There’s a quickie-link from s1ngularity about sf author Michael A. Burstein’s examination of readability. His reference is Fiction Writer’s Barainstormer by James V. Smith, Jr. And for purposes of his discussion, Smith defines readability (measured by the Flesch-Kincaid scale) as the ability of the reader to understand what is being written.
The Flesch-Kincaid scale rates prose on two fronts: a percentage and a grade-level. An example from the link:
A story with a 75% readability will be understood by 75% of readers. A story with a grade level of 8 will be understood by anyone with an 8th grade education or higher.
The result of the Smith’s study was essentially that bestselling fiction rates an average 83% readability score and a 4.4 grade level.
Some take issue with Burstein’s subsequent likening of readability to quality.
Personally, I think the word “readability” is misused. “Accessible” might be more accurate.
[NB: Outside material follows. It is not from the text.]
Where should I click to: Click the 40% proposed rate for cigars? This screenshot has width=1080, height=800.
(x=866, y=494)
To me, and to Merriam-Webster, readability is more than just using a set of monosyllabic vocabulary words. (Does anyone else get a kick out of the fact that “monosyllabic” is such a polysyllabic word?) There is also the author’s prose to consider.
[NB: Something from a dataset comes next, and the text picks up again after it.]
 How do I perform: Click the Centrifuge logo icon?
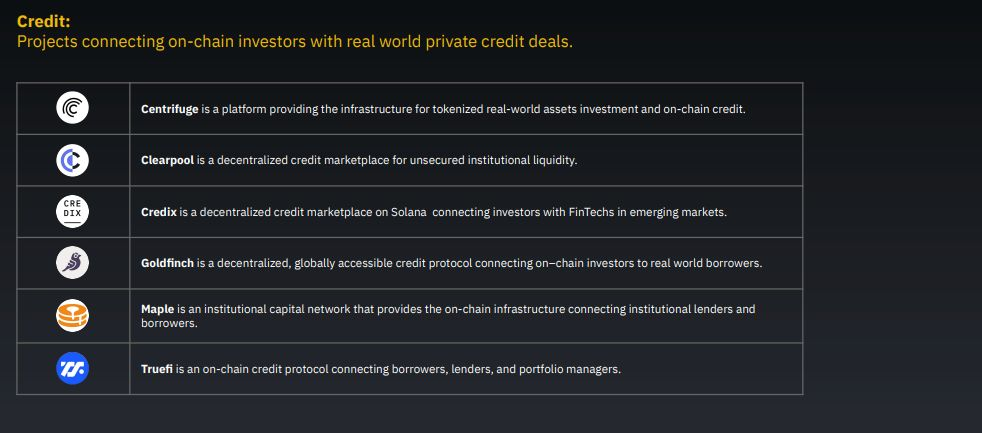click(x=73, y=108)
Some works use sentences that are just awkwardly constructed. Some writers craft the prose to be lyrical. Particularly in genre fiction, the text could be weighed down with made up language. This prose construction is independent of whether or not the writer is using a bunch of 50 cent words in the process. Sometimes, like with my current read as I’m coming to realize, a book is just too hard to wade through. Or maybe better stated: it requires more work than the payoff it gives. Readability is a must if you want to make your reading accessible – it’s the doorway to the story. If something is not readable, a reader is not going to bother.